◆ PROBLEM STATEMENT:
Print each of the following items word for word.

◆ INPUT FOR THIS TASK:
* Begin *

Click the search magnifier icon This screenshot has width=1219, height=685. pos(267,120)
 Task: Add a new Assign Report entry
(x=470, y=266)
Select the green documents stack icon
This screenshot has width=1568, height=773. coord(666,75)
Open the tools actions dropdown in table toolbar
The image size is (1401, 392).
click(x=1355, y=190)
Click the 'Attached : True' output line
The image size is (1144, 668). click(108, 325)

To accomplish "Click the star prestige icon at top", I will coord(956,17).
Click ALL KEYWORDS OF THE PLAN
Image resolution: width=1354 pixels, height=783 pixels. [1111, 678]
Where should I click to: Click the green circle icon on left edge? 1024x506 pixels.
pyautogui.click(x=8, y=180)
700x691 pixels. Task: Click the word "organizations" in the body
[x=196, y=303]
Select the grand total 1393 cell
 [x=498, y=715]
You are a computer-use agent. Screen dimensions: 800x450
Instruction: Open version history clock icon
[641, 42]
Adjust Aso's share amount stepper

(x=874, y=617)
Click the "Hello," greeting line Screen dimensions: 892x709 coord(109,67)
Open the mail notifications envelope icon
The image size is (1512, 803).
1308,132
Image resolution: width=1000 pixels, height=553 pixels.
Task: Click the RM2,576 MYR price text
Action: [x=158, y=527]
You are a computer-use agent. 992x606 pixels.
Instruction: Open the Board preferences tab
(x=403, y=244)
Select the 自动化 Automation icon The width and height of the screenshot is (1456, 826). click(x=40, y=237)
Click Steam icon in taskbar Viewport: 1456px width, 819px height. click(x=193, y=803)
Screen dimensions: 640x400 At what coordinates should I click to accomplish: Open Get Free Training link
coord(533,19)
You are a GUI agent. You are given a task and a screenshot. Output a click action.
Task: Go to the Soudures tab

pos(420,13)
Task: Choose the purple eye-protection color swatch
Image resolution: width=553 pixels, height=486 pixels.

* End *

◆ CORRECT ANSWER:
Click the search magnifier icon This screenshot has width=1219, height=685. pos(267,120)
 Task: Add a new Assign Report entry
(x=470, y=266)
Select the green documents stack icon
This screenshot has width=1568, height=773. coord(666,75)
Open the tools actions dropdown in table toolbar
The image size is (1401, 392).
click(x=1355, y=190)
Click the 'Attached : True' output line
The image size is (1144, 668). click(108, 325)

To accomplish "Click the star prestige icon at top", I will coord(956,17).
Click ALL KEYWORDS OF THE PLAN
Image resolution: width=1354 pixels, height=783 pixels. [1111, 678]
Where should I click to: Click the green circle icon on left edge? 1024x506 pixels.
pyautogui.click(x=8, y=180)
700x691 pixels. Task: Click the word "organizations" in the body
[x=196, y=303]
Select the grand total 1393 cell
 [x=498, y=715]
You are a computer-use agent. Screen dimensions: 800x450
Instruction: Open version history clock icon
[641, 42]
Adjust Aso's share amount stepper

(x=874, y=617)
Click the "Hello," greeting line Screen dimensions: 892x709 coord(109,67)
Open the mail notifications envelope icon
The image size is (1512, 803).
1308,132
Image resolution: width=1000 pixels, height=553 pixels.
Task: Click the RM2,576 MYR price text
Action: [x=158, y=527]
You are a computer-use agent. 992x606 pixels.
Instruction: Open the Board preferences tab
(x=403, y=244)
Select the 自动化 Automation icon The width and height of the screenshot is (1456, 826). click(x=40, y=237)
Click Steam icon in taskbar Viewport: 1456px width, 819px height. click(x=193, y=803)
Screen dimensions: 640x400 At what coordinates should I click to accomplish: Open Get Free Training link
coord(533,19)
You are a GUI agent. You are given a task and a screenshot. Output a click action.
Task: Go to the Soudures tab

pos(420,13)
Task: Choose the purple eye-protection color swatch
Image resolution: width=553 pixels, height=486 pixels.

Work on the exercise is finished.